The Tribune has just endorsed Barack Obama for president in a graceful editorial that advises anyone thinking the Democrat is an empty suit that the Tribune has seen inside the suit and found an extraordinary person. The Tribune shrewdly invoked Abraham Lincoln, in whose presidency the paper's rooted. "The Tribune in its earliest days took up the abolition of slavery and linked itself to a powerful force for that cause -- the Republican Party," the editorial recalls. Thereafter, "conservative principles" guided the paper, which for reasons the Tribune does not elaborate on caused it to support every Republican presidential candidate for president, Lincolnesque or entirely otherwise, with the exceptions of independents Horace Greeley in 1872 and Teddy Roosevelt in 1912. Those decisions "were driven by outrage at inept and corrupt business and political leaders."

Says the Tribune, putting it mildly, "We see parallels today."

So Obama's the first Democrat ever the Tribune could bring itself to get behind. I'm not as surprised as some Tribune readers -- not to mention staffers -- who simply couldn't imagine it happening.

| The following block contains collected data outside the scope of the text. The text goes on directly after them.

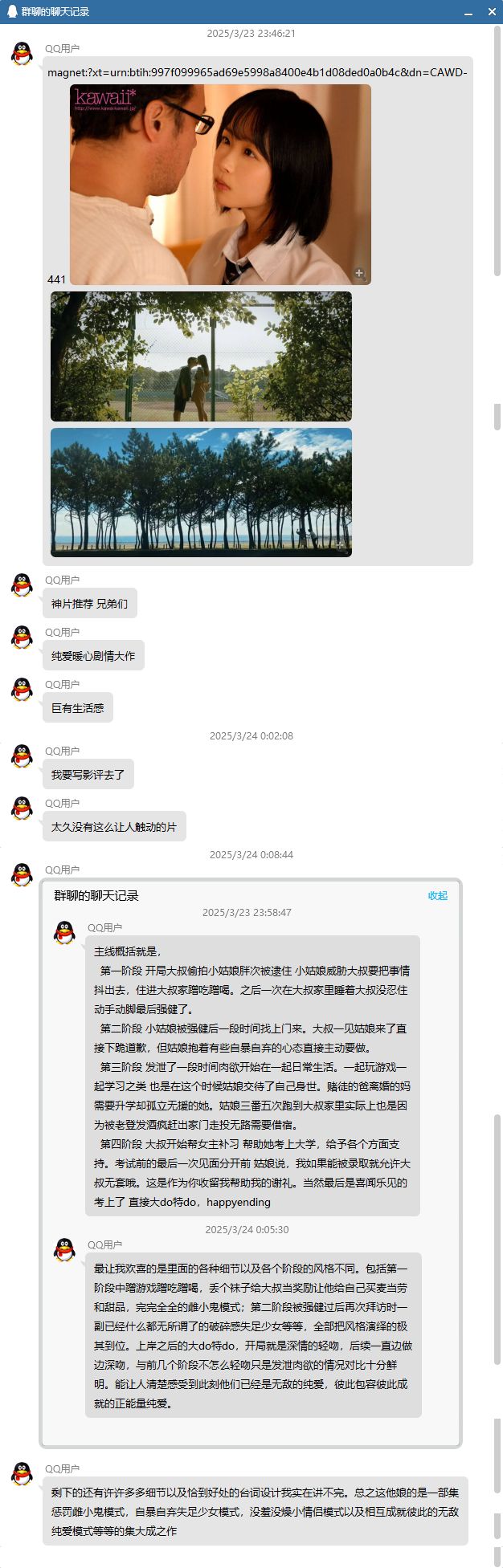Click the avatar next to 纯爱暖心剧情大作
Screen dimensions: 503x1568
[x=22, y=637]
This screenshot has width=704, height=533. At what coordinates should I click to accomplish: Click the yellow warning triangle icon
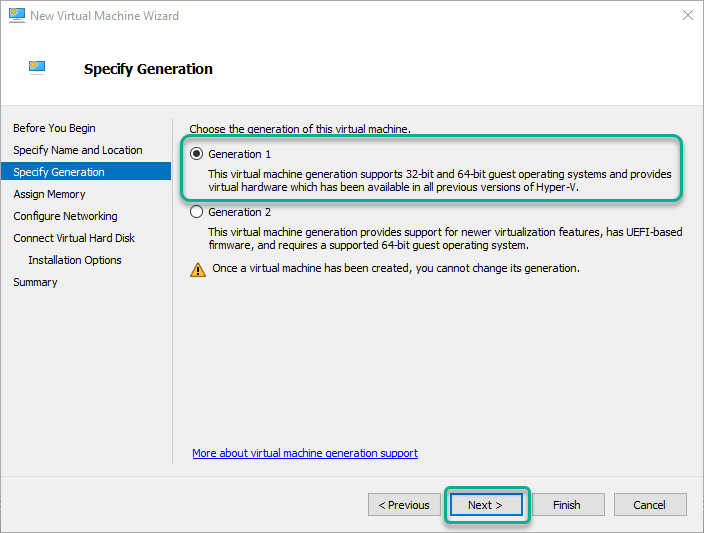198,269
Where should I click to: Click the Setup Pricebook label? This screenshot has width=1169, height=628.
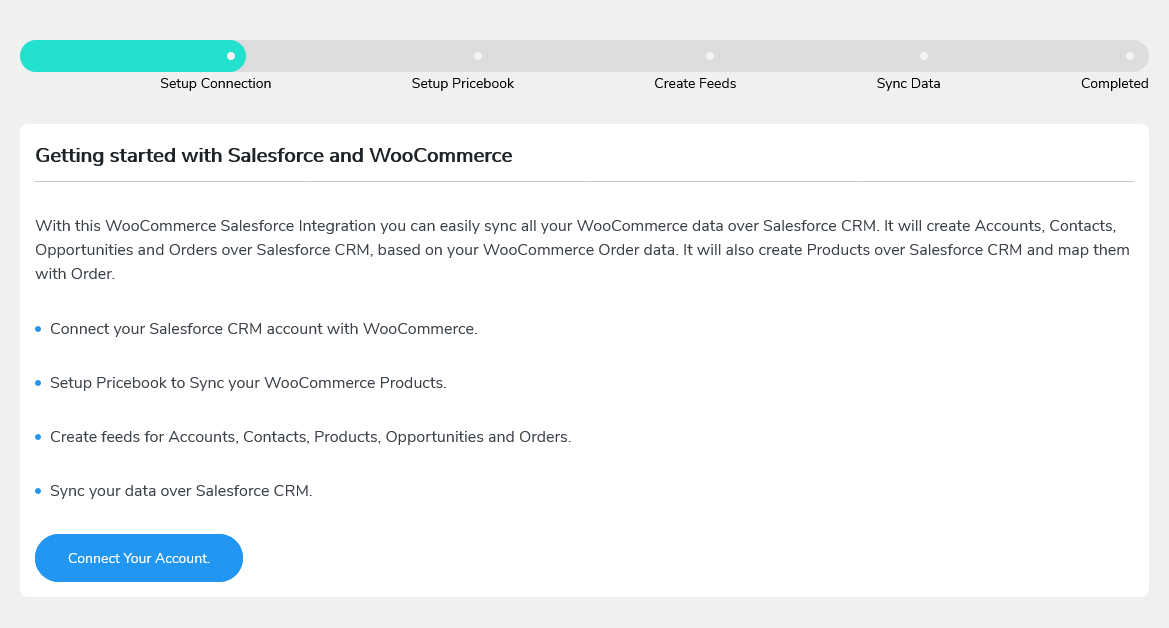463,84
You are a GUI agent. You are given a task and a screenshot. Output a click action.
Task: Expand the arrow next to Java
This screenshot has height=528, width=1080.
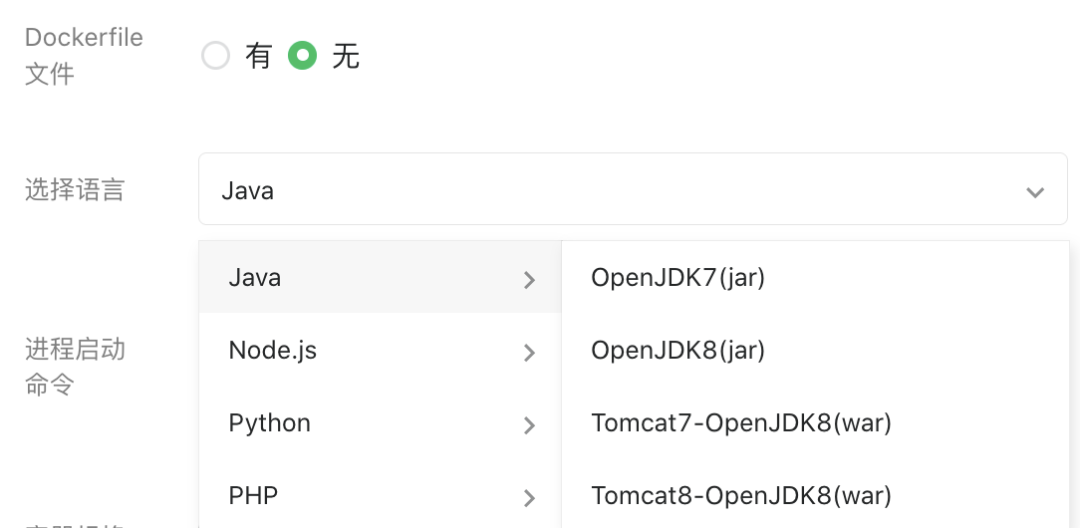(x=530, y=280)
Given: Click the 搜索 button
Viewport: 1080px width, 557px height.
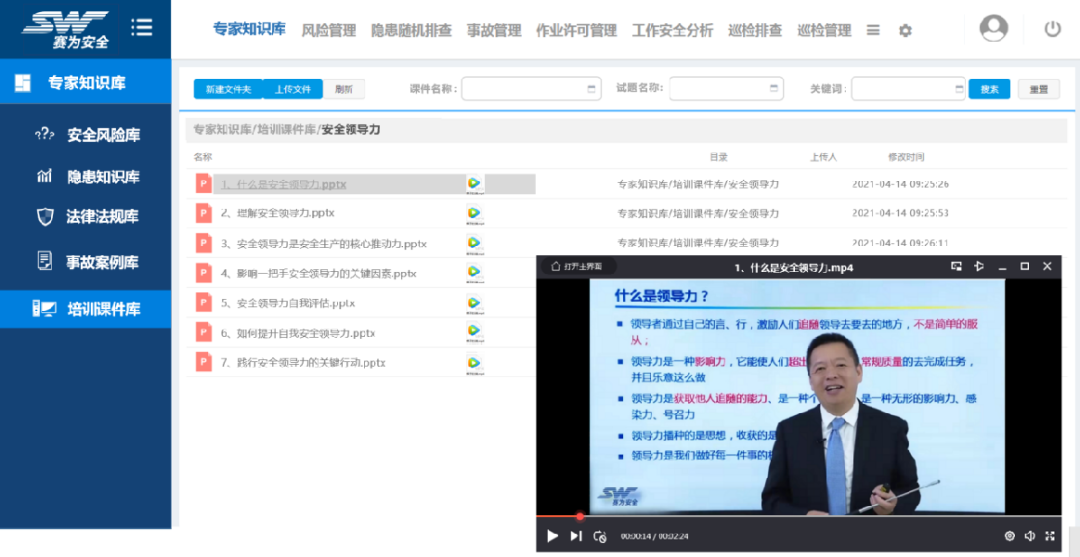Looking at the screenshot, I should coord(989,89).
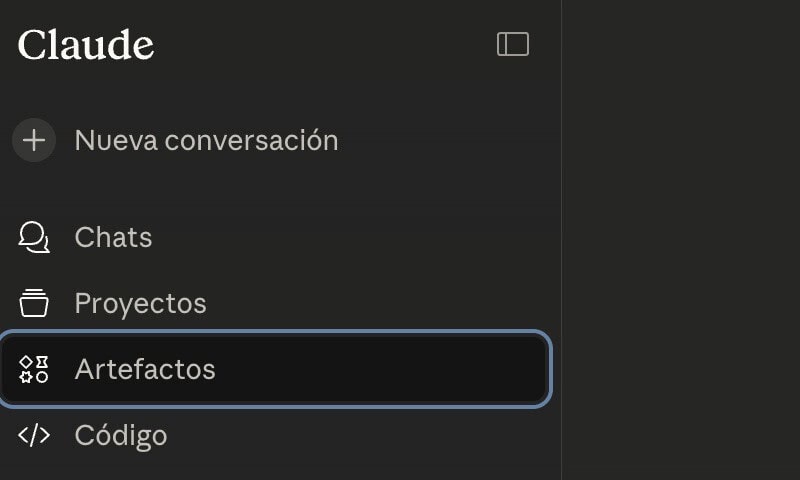Open the Código text label
The height and width of the screenshot is (480, 800).
(121, 435)
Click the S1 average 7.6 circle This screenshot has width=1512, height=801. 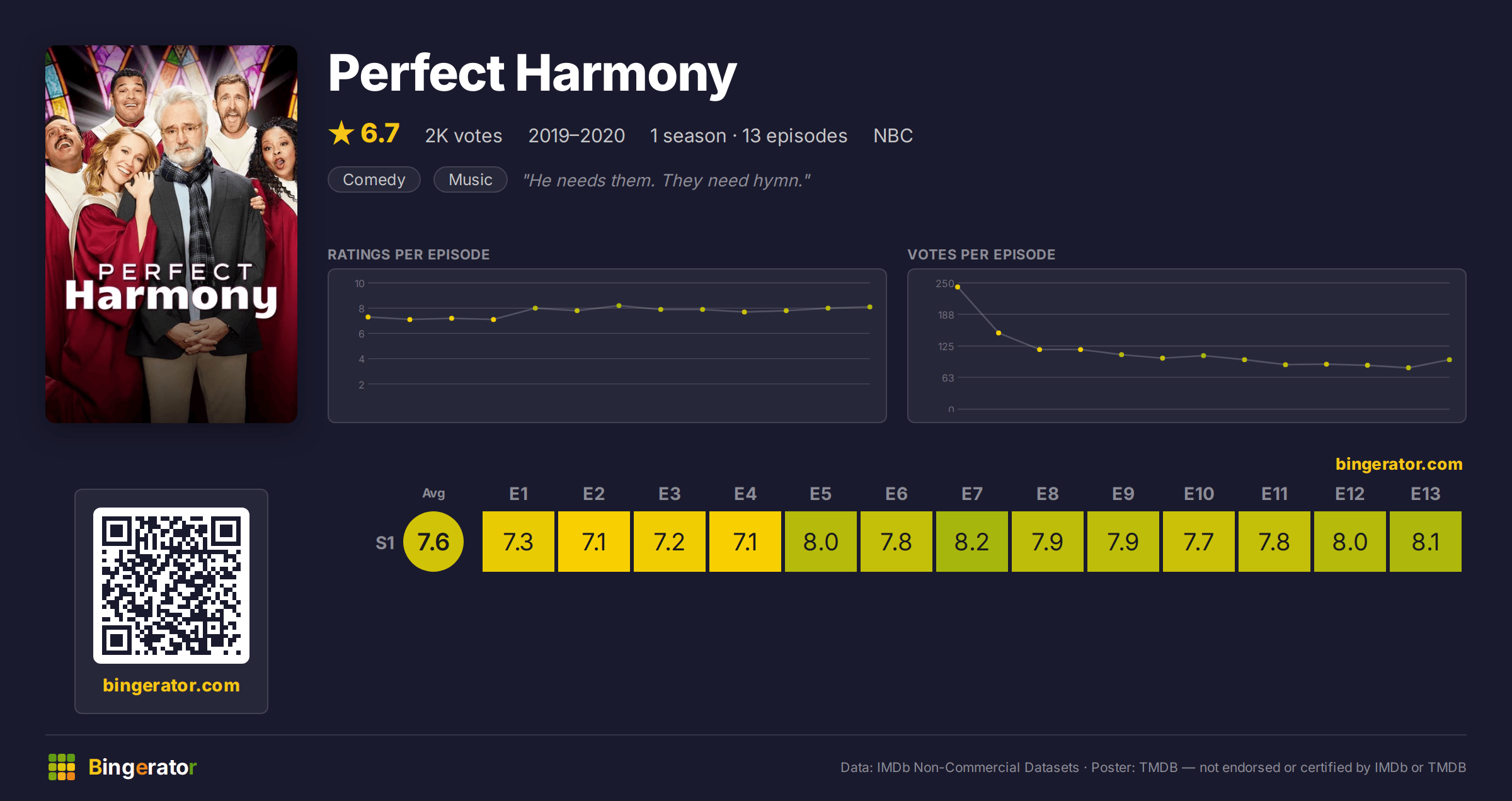(x=433, y=542)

I wish the Tribune hadn't asked readers for input. I wish, for this occasion if none other, that the dim suits of old still ran the paper, so the endorsement could be hailed as reason at long last triumphing over habit. Instead, it's history made by a gang that wants Chicago to see how ready it is to smash some pottery.

But Bruce Dold remains editor of the editorial page, and his choice became the Tribune's choice, which isn't how it's necessarily worked in the past. And it's a good, sober, intelligent editorial. The Web site's already got hundreds of responses, and from the dissenters comes the usual stuff: "You people are about as open-minded as a rock," and "Are we supposed to be surprised?" and "What a crock." But it's a brand-new crop of dissenters.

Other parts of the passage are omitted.